4.9. Cell Growth Assay
The CCK-8 assay was used to compare the growth curves of ImGIST and PriGIST cells. The two cell types in the logarithmic growth phase were seeded in 96-well plates at a density of 8 × 103 cells/well in 100 μL complete medium. The cells were cultured for 1–7 d, and the medium was renewed every 2 d. Six replicate wells were sampled every 24 h by removing the medium and replacing it with 90 μL of serum-free medium and 10 μL of CCK-8 solution (Beyotime, Shanghai, China). Blank controls were also prepared, and the plates were incubated in a cell incubator for 2 h. Absorbance (OD value) was measured at 450 nm using a microplate reader (BioTek, Winooski, VT, USA). The Td was calculated using the following formula: Td = t × lg2/lg (Nt/N0). The experiment was repeated three times, and the data were analyzed using GraphPad Prism software 7.00. PriGISTs were used as the controls.
4.10. Cell Cycle
ImGIST and PriGIST cells were washed with pre-cooled PBS and fixed overnight in 70% ethanol at 4 °C. The next day, cells were resuspended in 500 μL propidium iodide/RNase A staining solution (Beyotime) and then warmed to 37 °C for 30 min in the dark. The cell cycle was detected using flow cytometry (Miltenyi Biotec, Bergisch Gladbach, Germany). The proliferation index (PI) was calculated as follows: PI = (S + G2/M)/(G0/G1 + S + G2/M).
4.11. Real-Time PCR
Total mRNA was extracted from the two cell types using RNAeasyTM Plus (Beyotime), and cDNA was synthesized using ReverTra Ace-α- (TOYOBO). Real-time PCR was performed according to the manufacturer’s instructions (Takara, Dalian, Japan). The cycle conditions for the PCR were as follows: 95 °C, 10 s; 40 cycles of 95 °C, 5 s, 60 °C, 30 s; 95 °C, 15 s, 60 °C, 60 s, 95 °C, 15 s. Data were analyzed with the 2−ΔΔCt value calculation using glyceraldehyde 3-phosphate dehydrogenase (GAPDH) for normalization. Primer sequences are listed in Table 2.

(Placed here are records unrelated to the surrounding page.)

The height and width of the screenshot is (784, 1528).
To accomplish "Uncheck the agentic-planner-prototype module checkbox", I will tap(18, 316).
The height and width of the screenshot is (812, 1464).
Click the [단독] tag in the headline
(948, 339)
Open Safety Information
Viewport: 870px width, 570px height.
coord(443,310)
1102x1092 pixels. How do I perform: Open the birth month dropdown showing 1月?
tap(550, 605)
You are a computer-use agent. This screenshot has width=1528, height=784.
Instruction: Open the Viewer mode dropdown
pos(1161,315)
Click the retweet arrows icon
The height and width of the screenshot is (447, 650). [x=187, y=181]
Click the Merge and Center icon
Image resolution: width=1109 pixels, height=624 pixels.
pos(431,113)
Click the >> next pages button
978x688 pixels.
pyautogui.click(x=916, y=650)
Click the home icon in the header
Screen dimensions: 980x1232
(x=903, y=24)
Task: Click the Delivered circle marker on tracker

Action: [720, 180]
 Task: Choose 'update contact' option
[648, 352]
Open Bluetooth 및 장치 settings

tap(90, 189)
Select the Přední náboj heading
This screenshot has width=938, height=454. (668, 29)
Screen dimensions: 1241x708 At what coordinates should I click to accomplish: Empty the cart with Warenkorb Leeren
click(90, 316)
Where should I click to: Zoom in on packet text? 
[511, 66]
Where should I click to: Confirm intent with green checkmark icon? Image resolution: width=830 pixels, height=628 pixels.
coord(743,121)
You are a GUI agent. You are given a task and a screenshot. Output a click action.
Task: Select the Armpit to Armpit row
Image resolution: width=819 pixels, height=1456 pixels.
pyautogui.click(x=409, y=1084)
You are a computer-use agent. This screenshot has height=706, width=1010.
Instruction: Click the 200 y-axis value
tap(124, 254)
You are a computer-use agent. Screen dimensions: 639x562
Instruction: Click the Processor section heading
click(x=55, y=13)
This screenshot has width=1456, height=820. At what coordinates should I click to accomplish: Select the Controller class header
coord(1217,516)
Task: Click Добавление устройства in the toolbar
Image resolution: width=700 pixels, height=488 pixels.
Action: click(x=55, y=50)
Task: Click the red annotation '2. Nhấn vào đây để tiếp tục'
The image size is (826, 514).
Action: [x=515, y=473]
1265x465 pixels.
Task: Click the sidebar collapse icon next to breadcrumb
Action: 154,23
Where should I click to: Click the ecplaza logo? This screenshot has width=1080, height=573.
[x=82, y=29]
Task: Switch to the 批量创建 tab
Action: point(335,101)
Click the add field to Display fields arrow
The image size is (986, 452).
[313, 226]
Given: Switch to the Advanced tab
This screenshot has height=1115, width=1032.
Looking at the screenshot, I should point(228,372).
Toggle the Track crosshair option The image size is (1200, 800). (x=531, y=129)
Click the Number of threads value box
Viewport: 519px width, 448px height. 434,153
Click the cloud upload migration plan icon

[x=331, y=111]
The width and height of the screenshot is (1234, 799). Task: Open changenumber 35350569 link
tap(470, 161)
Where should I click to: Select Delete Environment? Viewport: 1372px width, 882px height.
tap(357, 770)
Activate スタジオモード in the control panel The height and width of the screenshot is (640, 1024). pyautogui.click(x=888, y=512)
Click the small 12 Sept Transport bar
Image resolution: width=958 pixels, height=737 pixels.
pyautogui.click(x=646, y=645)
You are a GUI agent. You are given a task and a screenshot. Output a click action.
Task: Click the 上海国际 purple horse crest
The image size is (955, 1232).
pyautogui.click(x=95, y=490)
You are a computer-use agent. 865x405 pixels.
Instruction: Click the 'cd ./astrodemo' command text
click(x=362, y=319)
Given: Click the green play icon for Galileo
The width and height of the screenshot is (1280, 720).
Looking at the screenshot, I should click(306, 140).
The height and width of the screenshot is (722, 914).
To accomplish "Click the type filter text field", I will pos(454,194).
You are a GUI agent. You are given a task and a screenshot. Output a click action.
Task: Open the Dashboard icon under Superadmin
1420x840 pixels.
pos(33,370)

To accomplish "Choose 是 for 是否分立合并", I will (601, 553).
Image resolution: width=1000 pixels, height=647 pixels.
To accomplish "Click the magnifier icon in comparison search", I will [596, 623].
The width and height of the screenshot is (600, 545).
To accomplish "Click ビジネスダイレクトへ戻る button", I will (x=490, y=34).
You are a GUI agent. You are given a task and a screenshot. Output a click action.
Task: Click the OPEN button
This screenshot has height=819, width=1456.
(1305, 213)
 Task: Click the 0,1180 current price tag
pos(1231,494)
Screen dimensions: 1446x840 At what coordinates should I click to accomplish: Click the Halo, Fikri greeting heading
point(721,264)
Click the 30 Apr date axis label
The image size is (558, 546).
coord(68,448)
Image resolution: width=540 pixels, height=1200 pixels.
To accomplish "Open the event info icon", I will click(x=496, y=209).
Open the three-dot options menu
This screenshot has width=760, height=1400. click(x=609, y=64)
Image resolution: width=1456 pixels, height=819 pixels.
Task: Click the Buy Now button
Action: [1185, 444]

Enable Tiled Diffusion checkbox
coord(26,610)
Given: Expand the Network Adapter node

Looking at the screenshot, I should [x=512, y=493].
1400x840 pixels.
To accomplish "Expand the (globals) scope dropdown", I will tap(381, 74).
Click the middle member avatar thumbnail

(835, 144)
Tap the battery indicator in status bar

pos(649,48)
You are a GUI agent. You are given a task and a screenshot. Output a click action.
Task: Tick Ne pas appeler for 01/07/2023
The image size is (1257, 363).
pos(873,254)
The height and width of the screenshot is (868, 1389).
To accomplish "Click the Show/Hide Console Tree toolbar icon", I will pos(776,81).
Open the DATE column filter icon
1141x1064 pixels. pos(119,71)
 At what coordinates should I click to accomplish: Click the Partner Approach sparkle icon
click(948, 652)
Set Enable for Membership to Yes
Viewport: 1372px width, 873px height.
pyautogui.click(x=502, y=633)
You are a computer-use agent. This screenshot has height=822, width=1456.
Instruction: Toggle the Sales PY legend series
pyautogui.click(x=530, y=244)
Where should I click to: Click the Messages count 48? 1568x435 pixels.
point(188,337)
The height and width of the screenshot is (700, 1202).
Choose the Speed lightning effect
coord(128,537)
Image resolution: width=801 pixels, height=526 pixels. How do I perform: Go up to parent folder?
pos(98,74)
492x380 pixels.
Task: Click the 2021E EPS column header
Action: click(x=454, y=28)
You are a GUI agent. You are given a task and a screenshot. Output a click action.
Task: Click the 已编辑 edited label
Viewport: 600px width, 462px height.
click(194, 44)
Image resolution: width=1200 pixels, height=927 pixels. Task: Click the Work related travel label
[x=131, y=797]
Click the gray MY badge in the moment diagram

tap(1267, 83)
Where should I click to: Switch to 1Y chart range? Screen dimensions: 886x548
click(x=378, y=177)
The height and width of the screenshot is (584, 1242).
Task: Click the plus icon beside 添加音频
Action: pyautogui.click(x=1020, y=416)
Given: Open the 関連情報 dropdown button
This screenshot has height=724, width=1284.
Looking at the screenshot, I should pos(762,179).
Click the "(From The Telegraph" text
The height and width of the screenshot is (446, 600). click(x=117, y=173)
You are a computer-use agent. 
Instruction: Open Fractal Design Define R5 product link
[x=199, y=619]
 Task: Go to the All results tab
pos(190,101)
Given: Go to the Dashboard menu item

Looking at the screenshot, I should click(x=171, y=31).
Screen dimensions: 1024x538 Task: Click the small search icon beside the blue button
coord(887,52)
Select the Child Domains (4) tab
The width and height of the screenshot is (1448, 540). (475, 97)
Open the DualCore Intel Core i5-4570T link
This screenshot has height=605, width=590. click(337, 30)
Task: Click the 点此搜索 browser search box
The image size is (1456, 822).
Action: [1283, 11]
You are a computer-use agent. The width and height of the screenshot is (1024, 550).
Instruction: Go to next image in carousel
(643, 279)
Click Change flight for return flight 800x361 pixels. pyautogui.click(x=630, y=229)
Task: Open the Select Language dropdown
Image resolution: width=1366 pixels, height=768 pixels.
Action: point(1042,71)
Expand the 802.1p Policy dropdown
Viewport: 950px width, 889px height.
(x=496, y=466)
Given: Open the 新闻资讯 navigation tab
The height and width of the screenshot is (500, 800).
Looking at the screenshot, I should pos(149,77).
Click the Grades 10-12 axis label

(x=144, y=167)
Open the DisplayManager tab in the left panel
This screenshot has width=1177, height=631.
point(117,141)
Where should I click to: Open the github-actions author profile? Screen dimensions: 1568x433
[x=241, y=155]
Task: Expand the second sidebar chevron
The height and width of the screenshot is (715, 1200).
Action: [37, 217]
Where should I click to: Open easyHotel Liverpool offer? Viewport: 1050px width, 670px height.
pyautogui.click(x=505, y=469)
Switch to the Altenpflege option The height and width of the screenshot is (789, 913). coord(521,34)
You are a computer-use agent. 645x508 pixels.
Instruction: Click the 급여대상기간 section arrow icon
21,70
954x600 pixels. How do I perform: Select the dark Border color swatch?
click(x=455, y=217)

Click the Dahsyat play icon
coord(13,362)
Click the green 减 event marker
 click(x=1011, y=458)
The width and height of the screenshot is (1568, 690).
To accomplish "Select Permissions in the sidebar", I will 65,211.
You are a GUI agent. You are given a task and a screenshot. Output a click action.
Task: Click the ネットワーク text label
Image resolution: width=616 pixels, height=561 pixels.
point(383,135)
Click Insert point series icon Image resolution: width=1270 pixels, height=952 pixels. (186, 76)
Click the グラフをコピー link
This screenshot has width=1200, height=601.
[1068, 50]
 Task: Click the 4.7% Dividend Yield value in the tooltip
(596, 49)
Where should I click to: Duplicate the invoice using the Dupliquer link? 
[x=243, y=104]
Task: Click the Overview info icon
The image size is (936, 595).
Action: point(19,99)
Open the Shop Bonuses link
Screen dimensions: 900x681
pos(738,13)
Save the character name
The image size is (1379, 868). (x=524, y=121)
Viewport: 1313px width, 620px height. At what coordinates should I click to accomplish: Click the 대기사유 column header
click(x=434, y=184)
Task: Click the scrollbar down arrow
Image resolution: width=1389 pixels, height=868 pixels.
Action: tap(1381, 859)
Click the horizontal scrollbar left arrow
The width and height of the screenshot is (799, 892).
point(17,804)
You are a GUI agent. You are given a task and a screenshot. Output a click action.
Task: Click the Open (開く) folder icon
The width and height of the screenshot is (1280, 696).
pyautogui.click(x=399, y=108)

4.12. Western Blot Analysis
The PiGIST and ImGIST cells were collected and processed on ice. The cells were lysed using a radioimmunoprecipitation assay (RIPA, Solarbio) containing phosphatase and protease inhibitors (Solarbio), and the supernatant was collected after centrifugation. Next, 5× loading buffer (Solarbio) was added to the supernatants, and the mixtures were boiled at 100 °C for 10 min in a water bath. Protein samples (40 μg) were separated by 12% sodium dodecyl sulfate-polyacrylamide gel electrophoresis and transferred to polyvinylidene fluoride membranes (Millipore, Billerica, MA, USA). After blocking with 5% BSA, the membranes were incubated overnight at 4 °C with primary antibodies against CD117 (1:1000 dilution; Proteintech, Wuhan, China), SV40 (1:1000 dilution; Proteintech), P53 (1:1000 dilution; Proteintech), and GAPDH (1:10,000 dilution; Proteintech). The membranes were then incubated with goat anti-rabbit secondary antibodies (1:10,000 dilution, Proteintech) or goat anti-mouse secondary antibodies (1:10,000 dilution, Proteintech) at 37 °C for 30 min. Protein expression was visualized using an enhanced chemiluminescence reagent (Tanon, Shanghai, China). The results were semi-quantified using ImageJ software 1.46r (National Institutes of Health, Bethesda, MD, USA) [43] and normalized to that of GAPDH.
4.13. Drug Sensitivity Test
The CCK-8 assay was used to determine the inhibitory effect of imatinib (Sigma-Aldrich) on the proliferation of the immortalized GIST cells. ImGIST cells in the logarithmic growth phase were seeded at a density of 8 × 103 cells/well in 96-well plates in 100 μL complete medium. The medium was replaced with imatinib-containing medium after 24 h using a drug concentration gradient of 0, 5, 10, 25, 50, and 100 μM imatinib. The media were removed at 24 and 48 h, and 90 μL of serum-free medium and 10 μL of CCK-8 solution were added to each well. Blank controls were also prepared and incubated in a cell incubator for 2 h. Absorbance (OD) was measured at 450 nm using a microplate reader. The experiment was repeated three times, and data were analyzed using GraphPad Prism software and used to calculate the half-maximal inhibitory concentration (IC50).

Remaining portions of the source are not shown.